Historia jak z filmu

Pamiętacie film „Pod słońcem Toskanii”? Być może nie wszyscy pamiętają, ponieważ film był hitem 20 lat temu. Frances, która chciała odmienić swoje życie, kupiła rozpadający się dom w Toskanii. Historia zaczyna się od remontu domu, którym – co za zbieg okoliczności – zajmuje się polska ekipa, a następnie pojawia się miłość i wymarzone życie we Włoszech.

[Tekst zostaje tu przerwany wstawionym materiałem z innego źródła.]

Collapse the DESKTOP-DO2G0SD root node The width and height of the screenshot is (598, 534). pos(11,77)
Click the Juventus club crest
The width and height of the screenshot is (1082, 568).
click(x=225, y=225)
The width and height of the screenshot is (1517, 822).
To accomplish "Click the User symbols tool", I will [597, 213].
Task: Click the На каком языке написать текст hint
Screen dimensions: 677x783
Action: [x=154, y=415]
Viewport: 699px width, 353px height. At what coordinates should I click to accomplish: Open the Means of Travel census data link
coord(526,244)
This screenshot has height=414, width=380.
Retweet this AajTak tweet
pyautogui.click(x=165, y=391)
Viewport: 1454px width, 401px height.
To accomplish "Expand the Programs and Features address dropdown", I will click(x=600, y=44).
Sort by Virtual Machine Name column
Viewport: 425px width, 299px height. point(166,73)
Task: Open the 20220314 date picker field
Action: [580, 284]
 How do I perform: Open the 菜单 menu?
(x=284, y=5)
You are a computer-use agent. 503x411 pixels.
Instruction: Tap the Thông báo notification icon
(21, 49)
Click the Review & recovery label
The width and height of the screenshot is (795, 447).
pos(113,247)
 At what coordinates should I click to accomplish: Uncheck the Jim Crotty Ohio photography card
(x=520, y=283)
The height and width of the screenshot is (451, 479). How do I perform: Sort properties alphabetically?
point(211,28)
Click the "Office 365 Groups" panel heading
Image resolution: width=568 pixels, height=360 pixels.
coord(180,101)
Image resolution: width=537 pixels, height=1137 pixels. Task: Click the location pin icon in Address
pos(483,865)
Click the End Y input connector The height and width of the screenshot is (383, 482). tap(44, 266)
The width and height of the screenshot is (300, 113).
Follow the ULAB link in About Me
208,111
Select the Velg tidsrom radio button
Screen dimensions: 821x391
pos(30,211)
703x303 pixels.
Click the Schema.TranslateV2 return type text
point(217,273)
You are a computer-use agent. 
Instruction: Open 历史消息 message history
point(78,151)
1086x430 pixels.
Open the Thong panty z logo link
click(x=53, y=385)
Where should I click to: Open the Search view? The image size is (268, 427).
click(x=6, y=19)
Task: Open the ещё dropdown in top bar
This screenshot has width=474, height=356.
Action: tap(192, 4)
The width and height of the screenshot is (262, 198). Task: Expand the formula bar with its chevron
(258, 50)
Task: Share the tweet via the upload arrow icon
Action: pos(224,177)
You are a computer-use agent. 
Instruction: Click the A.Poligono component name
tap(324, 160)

Ten cudowny i ciepły film sprzed lat przypomniał mi się, gdy czytałem wstęp „Nieznanej Toskanii i Romanii”. Autorka książki, jeździła na coroczne wakacje do agroturystyki we włoskiej Toskanii. W 2010 r. opłacanie wielotygodniowych pobytów w agroturystyce stało się na tyle kosztowne, że – za namową miejscowych – wynajęła skromny, wiejski dom. Jego roczne utrzymanie okazało się tańsze niż klasyczne wakacje. Trzy lata później przeprowadziła się do Toskanii na stałe. Dziś w podróż po swojej okolicy zabiera Czytelników.
Prawda, że brzmi znajomo? Kto z nas nie marzy o takiej przeprowadzce i historii jak z hollywodzkiego filmu?

Kasia Nowacka wyjaśnia w pewnym momencie, że na odważną przeprowadzkę i odmienienie swojego życia nigdy nie będzie odpowiedniego momentu. Zabiera dzieci z Warszawy i przeprowadza się na toskańską wieś!
W 2013 roku, tak jak zawsze, przyjechaliśmy do Lutirano (gmina Marradi) i ku zaskoczeniu wszystkich zrealizowaliśmy nasz zamysł. Postanowiliśmy zostać tu na stałe. To była szalona i pewnie w tamtej sytuacji bardzo nieodpowiedzialna decyzja, ale w głowie wciąż tłukły mi się przeczytane gdzieś słowa: nie ma sensu czekać na właściwy moment, bo nigdy nie nadejdzie. Taki moment nie istnieje.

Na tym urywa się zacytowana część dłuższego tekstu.